[BUG] Bad plotting with Neo4J APOC Querie

steph-lion commented 2 years ago

Describe the bug I'm using Neo4J and Python driver with pygraphistry to plot my results. I can't say if this is a bug, but when I run APOC Cypher queries, graphistry plotting result is not what I expected. I get what I expect with classical "MATCH" queries, but not with APOC virtual nodes and virtual relationships. I'm trying to manually build clustering algorithms because Neo4J doesn't give back a graph object when I execute them, so I created this query so I can plot something visible.

To Reproduce This is my code for the query:

import pandas as pd
import graphistry
from neo4j import GraphDatabase
#graphistry.register(api=3, username='...', password='...', bolt=NEO4J_CREDS)

label_name=input()
query="call gds.wcc.stream('"+label_name+"-interactions') yield nodeId, componentId with componentId,nodeId, apoc.coll.toSet(collect(distinct componentId)) as componentList unwind componentList as component with distinct component, componentId, gds.util.asNode(nodeId) as n call apoc.create.vNode(['component'],{component:component}) yield node call apoc.create.vRelationship(n,'BELONGS_TO',{},node) yield rel return n,rel,node limit 10"
graphistry.cypher(query).plot()

Expected behavior Something like Neo4J plotting: graph

Actual behavior What did happen: https://hub.graphistry.com/graph/graph.html?dataset=3e1bb1d25e374bb290c4846783983eb2 Here you can see the plot.
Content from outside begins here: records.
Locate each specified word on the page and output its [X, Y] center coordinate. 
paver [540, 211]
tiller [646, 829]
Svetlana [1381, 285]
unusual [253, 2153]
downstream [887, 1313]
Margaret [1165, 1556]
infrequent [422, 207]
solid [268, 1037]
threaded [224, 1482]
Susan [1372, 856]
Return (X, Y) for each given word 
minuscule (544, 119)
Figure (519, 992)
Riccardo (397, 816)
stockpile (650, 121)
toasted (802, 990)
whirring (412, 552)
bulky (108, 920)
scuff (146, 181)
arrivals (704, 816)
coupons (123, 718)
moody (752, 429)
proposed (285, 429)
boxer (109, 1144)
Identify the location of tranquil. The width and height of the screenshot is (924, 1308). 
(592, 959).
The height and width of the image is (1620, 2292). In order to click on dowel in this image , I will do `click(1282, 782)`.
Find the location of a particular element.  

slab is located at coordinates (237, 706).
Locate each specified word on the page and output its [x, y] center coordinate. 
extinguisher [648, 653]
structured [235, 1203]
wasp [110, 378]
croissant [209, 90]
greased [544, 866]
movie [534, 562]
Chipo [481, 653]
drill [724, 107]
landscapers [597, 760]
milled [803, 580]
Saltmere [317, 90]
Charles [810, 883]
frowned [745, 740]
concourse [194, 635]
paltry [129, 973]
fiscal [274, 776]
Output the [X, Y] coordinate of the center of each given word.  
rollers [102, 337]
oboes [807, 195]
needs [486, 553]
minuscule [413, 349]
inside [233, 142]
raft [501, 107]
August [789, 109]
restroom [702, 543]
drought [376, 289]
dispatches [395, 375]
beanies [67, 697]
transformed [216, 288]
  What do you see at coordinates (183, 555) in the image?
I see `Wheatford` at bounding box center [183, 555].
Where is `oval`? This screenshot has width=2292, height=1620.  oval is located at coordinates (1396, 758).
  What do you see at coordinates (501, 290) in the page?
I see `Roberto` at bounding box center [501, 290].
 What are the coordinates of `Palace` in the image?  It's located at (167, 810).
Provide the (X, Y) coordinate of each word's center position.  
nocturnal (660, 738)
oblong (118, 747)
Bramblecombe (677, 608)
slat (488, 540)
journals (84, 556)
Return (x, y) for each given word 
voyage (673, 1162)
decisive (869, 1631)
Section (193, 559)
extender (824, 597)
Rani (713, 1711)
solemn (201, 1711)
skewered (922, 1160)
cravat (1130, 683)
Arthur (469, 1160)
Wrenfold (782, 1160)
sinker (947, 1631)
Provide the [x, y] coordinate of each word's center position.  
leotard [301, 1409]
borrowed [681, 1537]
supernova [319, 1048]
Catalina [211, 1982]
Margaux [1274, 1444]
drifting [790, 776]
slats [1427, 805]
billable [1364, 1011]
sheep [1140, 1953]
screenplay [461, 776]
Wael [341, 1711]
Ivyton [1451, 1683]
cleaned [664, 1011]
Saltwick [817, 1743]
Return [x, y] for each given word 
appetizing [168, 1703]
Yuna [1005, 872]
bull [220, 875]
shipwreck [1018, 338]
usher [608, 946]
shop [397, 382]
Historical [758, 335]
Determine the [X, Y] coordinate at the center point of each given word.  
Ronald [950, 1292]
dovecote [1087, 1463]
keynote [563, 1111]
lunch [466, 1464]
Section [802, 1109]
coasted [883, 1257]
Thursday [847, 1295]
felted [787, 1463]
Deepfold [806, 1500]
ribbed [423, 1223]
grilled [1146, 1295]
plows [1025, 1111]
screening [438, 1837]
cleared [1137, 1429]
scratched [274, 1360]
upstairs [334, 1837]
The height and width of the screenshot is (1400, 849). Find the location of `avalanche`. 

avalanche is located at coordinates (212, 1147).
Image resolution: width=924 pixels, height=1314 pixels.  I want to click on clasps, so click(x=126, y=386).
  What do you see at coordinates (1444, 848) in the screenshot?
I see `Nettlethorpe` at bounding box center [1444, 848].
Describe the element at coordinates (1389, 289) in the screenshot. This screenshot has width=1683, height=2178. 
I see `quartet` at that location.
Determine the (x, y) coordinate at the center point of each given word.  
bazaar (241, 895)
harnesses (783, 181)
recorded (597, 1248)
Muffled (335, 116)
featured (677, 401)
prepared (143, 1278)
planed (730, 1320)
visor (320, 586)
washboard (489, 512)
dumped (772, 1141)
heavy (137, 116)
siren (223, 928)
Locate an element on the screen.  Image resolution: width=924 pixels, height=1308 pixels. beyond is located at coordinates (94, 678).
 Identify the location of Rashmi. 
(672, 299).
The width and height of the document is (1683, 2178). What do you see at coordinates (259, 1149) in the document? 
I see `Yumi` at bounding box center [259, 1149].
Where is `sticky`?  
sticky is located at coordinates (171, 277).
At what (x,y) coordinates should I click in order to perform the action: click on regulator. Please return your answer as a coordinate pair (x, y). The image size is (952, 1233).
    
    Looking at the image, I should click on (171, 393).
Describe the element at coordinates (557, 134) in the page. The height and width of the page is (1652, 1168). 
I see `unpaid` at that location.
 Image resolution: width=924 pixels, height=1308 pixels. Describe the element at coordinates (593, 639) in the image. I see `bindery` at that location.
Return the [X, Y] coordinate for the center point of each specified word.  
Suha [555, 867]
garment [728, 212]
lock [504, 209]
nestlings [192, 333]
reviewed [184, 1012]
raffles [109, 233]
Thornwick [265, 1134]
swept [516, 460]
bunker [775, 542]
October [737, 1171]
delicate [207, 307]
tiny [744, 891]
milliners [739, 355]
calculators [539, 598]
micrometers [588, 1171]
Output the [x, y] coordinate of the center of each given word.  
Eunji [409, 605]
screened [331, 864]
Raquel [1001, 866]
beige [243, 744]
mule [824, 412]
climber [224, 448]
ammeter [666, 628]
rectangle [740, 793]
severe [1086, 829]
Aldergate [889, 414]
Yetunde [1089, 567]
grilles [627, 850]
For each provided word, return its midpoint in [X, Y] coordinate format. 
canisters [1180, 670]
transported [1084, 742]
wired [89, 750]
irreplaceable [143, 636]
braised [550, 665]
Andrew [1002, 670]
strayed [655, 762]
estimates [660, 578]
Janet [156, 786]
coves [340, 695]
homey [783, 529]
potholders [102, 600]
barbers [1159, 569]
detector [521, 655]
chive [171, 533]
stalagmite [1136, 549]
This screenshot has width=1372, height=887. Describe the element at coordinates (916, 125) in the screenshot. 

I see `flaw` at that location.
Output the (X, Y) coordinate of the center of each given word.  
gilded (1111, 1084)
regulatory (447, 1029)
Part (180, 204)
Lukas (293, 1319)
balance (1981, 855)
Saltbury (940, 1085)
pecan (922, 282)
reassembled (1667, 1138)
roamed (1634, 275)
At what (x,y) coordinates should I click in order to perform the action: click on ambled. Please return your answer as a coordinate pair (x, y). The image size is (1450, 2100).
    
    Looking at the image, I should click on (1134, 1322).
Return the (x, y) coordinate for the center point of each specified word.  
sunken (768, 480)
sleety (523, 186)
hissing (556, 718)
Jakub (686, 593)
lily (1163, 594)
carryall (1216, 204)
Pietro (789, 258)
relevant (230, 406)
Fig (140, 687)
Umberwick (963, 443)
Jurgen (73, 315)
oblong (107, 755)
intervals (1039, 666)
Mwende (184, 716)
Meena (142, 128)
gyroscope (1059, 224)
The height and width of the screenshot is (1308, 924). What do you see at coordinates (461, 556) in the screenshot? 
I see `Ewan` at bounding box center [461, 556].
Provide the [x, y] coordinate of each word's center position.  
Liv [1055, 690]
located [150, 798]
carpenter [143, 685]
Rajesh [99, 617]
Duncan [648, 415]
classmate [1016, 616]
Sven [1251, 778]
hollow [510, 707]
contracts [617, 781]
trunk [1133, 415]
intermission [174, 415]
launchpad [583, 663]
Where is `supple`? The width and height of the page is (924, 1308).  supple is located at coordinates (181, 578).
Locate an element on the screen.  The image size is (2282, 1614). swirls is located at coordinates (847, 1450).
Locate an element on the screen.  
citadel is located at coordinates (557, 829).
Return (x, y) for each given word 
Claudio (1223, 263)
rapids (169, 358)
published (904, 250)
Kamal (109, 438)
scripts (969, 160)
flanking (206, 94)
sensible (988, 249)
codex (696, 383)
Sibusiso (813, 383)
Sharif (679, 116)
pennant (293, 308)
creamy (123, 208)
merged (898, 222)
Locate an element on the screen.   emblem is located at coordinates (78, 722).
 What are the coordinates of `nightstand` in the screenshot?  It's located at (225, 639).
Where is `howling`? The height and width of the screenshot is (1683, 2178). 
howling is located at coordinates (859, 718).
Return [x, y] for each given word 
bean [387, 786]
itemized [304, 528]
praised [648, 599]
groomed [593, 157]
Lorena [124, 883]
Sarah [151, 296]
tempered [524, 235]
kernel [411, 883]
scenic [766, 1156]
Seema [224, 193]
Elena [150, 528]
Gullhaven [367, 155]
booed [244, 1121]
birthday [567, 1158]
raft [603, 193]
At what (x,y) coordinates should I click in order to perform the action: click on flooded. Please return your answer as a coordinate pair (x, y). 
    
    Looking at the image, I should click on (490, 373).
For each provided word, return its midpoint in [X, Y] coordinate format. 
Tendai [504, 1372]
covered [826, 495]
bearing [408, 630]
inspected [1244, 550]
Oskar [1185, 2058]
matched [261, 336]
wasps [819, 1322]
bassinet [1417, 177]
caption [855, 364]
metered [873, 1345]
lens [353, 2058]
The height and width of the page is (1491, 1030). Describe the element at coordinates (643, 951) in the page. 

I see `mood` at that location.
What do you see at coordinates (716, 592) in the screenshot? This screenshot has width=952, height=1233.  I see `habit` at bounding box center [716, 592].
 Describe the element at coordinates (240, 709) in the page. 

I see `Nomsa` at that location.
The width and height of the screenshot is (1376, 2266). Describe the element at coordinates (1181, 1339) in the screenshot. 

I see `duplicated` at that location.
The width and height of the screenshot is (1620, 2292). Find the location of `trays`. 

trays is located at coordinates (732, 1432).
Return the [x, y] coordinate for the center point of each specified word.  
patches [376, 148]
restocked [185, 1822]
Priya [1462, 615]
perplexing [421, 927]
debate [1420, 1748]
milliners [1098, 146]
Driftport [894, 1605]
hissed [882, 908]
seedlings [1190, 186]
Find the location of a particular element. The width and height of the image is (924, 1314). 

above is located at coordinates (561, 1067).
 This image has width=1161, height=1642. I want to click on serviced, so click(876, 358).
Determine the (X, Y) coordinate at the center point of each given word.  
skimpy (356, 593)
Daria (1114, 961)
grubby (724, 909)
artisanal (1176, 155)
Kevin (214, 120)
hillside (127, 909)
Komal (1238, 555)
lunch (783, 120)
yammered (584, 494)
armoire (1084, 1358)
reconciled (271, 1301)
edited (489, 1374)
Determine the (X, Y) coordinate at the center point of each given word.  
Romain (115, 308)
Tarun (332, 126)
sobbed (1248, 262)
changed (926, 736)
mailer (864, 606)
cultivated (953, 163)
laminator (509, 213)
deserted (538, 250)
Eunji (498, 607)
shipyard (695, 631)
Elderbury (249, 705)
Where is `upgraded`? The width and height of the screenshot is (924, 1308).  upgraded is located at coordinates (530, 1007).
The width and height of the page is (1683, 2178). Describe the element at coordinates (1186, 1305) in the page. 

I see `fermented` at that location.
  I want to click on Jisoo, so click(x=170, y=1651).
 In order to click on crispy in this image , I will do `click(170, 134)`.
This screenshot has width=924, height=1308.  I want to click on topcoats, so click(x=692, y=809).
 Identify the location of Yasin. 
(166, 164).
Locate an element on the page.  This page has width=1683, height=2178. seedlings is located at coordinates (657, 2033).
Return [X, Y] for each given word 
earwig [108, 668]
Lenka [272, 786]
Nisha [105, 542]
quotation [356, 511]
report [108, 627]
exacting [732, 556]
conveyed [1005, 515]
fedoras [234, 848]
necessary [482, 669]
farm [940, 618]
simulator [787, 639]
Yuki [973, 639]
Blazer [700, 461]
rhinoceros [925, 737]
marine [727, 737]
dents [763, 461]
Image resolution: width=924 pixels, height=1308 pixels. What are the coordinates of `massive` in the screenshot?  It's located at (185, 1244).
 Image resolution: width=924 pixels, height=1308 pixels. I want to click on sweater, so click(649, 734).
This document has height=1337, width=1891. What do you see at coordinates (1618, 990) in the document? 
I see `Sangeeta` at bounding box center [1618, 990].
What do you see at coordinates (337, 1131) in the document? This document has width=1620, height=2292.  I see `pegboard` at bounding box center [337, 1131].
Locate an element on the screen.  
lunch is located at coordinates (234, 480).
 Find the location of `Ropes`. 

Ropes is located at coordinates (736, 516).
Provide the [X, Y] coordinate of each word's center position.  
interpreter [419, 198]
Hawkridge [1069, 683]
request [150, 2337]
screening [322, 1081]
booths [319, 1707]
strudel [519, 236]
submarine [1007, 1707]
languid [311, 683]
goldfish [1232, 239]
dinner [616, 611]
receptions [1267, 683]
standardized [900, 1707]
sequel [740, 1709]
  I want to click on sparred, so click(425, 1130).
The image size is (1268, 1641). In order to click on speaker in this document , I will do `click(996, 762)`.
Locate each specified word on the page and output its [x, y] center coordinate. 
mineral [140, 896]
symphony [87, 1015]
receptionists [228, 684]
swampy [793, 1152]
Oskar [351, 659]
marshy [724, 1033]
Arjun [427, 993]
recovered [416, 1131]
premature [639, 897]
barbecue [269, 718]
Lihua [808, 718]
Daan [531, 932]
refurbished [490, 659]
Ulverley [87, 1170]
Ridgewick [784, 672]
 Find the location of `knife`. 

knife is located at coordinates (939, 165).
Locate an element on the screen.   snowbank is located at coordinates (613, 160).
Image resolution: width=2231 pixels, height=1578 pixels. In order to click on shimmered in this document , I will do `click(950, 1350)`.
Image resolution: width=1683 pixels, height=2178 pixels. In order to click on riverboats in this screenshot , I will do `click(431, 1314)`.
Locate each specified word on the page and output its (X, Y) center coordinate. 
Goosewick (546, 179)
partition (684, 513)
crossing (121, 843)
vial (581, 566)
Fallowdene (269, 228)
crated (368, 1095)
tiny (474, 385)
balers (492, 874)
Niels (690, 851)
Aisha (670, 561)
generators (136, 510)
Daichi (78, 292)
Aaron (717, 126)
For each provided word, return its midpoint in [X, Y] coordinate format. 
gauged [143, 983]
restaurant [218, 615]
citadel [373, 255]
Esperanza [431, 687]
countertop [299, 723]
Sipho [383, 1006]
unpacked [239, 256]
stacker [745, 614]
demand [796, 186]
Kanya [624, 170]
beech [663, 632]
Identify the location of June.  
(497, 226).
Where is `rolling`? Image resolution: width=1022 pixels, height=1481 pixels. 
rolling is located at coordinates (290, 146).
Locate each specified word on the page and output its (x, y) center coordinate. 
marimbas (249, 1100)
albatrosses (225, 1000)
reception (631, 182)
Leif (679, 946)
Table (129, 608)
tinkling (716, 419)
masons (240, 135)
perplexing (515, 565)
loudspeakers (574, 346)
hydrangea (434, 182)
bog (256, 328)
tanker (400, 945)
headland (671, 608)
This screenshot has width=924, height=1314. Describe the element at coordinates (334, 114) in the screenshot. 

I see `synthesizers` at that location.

The couples are all attached and I need to move them manually to make the edge appear between them. But this is an example with 10 couples, but I'm going to plot something like 750k nodes and I can't move them manually to see clusters results.

Browser environment (please complete the following information):

OS: Windows 10
Browser : Chrome
Version 98.0.4758.102

Graphistry GPU server environment

Where run : Hub

PyGraphistry API client environment

Where run: VS Code Python script
Version: 0.20.5
Python Version 3.10.2

Additional context I'm sorry but I'm learning Neo4j and pygraphistry for the first time, so I don't know how to print clusters algorithms. Also, if I change {component:component} into {name:component} I get a python error:

pyarrow.lib.ArrowTypeError: ("Expected bytes, got a 'int' object", 'Conversion failed for column name with type object') I don't know what that is, so I changed "name" to "component".

lmeyerov commented 2 years ago

Hi @steph-lion , interesting!

I don't think we've seen virtual node/relns so far, so not exactly surprised they didn't work out of the box. If so, should be a surprisingly low lift as our neo4j_bolt_graph->dataframe conversion portion is only ~100 loc, so happy to help figure out, see below.

Also, just to help prioritize here, feel free to ping in Slack with any more sensitive info etc

I bet if you inspected the resulting node/edge dataframes, we might see more. I'm curious, does this run and give expected output, or can you share a deeper exception output?

label_name=input()
query="..."
g = graphistry.cypher(query)
print(g._nodes)
print(g._edges)

The underlying code is fairly thin, in case you're curious and want to explore

how the cypher() call invokes the driver and then convert the bolt-format results to _nodes and _edges pandas/arrow data frames: https://github.com/graphistry/pygraphistry/blob/bf99c1827510e98ea15cbd745f3b6755feee3ac3/graphistry/PlotterBase.py#L1802
actual conversion (tiny!): https://github.com/graphistry/pygraphistry/blob/53bd7a779b9efc216301fcee94b493de9184cbc2/graphistry/bolt_util.py#L59

Something like

from neo4j import GraphDatabase, Driver
driver = GraphDatabase.driver(...)

from local_copy_of_those_snippets import bolt_graph_to_edges_dataframe, bolt_graph_to_nodes_dataframe
with driver.session() as session:
    bolt_statement = session.run(query, **params)
    graph = bolt_statement.graph()
    edges = bolt_graph_to_edges_dataframe(graph)
    nodes = bolt_graph_to_nodes_dataframe(graph)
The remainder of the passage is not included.